Universe. To this day it is nothing short of astonishing to watch.
And then that helmet came
off and we saw just how uncanny that alien design was. I didn’t
even understand what I was looking at that first time. And while the
Predator looked so much more vicious without its headgear, that was
the point at which the tide turned. It had a face now – it was
mortal and vulnerable.
In the end Arnie won. But
he really didn’t. He lost his team, his friends. Even in defeat his
enemy came close to claiming the hero’s life with the Predator
equivalent of a cyanide capsule – an explosive device that clears
around three blocks worth of forestation. And the final image of a
burned, beaten, and shocked Major Alan “Dutch” Schaefer
staggering out of the ruined jungle is hardly victorious.
Predator
made a huge impact on me. It was everything I loved in one movie –
horror, sci-fi, action, larger-than-life heroes, soldiers (I was
still actively collecting GI Joe then, even as my friends were moving
away from toys) – and I couldn’t wait to see it again. Right up
until DVD came about I never felt like I could get a good enough look
at the Predator’s face. Sure, they had pictures in Starlog
(man, I miss that magazine a
lot)
and Fangoria;
but seeing it in motion on film was a whole different experience.

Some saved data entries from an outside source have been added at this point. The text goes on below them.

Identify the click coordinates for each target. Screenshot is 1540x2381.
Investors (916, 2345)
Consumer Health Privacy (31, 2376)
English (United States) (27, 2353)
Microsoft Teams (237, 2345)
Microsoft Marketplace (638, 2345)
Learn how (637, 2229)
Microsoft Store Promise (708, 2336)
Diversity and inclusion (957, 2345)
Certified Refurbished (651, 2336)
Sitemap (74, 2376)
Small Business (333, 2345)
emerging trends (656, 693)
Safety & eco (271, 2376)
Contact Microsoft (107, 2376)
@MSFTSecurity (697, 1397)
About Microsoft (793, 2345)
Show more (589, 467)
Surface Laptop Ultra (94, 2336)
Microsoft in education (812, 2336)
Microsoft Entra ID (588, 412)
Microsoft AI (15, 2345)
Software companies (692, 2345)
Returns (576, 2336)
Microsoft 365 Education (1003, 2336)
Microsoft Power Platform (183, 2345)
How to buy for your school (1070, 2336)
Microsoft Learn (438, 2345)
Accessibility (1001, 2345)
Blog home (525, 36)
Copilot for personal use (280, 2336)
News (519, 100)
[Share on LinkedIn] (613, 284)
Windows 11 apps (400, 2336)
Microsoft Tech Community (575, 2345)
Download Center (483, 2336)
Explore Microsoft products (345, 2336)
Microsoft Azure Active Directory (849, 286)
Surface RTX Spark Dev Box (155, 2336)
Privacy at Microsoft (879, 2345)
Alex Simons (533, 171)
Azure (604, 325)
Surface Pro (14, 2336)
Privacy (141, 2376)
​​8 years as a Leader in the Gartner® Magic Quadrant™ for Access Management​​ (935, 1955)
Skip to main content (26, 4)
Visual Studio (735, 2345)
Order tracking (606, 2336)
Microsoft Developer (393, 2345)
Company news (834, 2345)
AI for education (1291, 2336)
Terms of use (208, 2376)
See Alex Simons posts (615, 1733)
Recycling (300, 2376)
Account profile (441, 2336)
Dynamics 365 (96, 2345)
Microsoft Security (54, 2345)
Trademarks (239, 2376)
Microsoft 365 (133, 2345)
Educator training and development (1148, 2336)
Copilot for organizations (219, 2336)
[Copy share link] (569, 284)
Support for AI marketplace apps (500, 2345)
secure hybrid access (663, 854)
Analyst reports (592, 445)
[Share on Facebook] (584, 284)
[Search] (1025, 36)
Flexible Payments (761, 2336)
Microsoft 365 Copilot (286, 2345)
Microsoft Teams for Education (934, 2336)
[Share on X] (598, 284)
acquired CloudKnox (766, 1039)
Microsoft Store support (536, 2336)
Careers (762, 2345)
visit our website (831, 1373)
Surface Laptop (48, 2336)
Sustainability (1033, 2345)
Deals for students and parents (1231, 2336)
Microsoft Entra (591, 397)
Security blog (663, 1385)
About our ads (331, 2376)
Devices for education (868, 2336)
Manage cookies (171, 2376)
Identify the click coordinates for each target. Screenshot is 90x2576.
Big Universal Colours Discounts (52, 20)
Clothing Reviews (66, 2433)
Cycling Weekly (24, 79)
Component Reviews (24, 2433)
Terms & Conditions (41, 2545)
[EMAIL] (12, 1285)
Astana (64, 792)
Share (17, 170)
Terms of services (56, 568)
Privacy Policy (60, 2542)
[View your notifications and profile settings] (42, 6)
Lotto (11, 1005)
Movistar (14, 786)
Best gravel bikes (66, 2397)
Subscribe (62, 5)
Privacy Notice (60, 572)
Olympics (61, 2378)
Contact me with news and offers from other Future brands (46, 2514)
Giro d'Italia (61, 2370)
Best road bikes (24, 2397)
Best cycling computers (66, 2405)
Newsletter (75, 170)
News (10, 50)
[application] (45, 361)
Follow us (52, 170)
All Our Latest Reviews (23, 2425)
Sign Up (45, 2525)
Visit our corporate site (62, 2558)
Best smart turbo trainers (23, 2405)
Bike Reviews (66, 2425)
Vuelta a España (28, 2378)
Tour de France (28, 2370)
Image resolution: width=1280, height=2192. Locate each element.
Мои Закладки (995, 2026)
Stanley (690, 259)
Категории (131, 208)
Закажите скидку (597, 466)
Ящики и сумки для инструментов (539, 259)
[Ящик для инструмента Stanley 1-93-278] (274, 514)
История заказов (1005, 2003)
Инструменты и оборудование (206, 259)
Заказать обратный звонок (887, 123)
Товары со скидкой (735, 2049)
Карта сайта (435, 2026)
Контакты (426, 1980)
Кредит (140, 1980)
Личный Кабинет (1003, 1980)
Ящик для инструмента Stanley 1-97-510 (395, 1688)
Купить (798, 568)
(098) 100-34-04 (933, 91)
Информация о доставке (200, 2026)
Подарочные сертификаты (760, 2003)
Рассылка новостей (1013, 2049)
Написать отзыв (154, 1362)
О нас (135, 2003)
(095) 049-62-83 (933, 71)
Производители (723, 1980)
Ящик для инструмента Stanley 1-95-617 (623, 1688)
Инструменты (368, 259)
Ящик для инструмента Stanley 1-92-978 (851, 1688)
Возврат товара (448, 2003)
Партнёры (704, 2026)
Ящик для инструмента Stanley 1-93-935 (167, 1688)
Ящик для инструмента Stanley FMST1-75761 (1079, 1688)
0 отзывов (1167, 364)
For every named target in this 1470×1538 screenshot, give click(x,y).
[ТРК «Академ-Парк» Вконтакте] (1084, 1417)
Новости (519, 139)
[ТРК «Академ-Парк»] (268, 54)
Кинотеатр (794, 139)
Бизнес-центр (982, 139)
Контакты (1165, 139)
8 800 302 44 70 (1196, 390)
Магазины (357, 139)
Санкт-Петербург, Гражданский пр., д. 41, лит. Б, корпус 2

Still shots just didn’t compare.
And with that, I have
once again expanded what was meant to be an intro to a toy review
into an entire post. Come back tomorrow for that toy review. I think
on Wednesday I might do what I did here today for Predator
2. As a
matter of fact, I think this whole week might be for Predators…
-Phantom
Woohoo! Predator week is off to a good start, that was a fun read. I think Predator was the first R-rated movie I saw in the theater. I may have mentioned it before, but my parents did not really have a problem with us watching incredibly violent movies (as long as they didn't also have a bunch of nudity) because they felt their children were intelligent enough to separate fantasy from real life consequences.
ReplyDeleteI love them for that, and my wife is adamant that I do not raise our kids the same way. Anyway, we went because my Grandfather wanted to see it liking any movie that looked like it involved the military. I didn't really know what the movie was going to be about, but it instantly became my favorite Arnold movie (surpassing Running Man, probably equally inappropriate for a 6-year old to have seen).
Anyway, this theme week is coming at a good time for me. I just finished reading AvP Omnibus 1 and 2, and almost finished with Predator omnibus 2. I also just purchased and watched 'Predator' and 'Predators' on blu-ray and watched each one in the last three weeks. On top of that I'm anxiously awaiting my pre-order of Neca Predator series 8 to ship.
I love the Dark Horse AvP stuff. I'll be talking about those on Friday. I didn't order the new series. I'm definitely getting them, but I've had such good luck finding non-Exclusive NECA stuff at Toys R Us I couldn't justify paying shipping. I know at some point I'll probably miss a wave from something when TRU cuts back on the amount of NECA product they stock.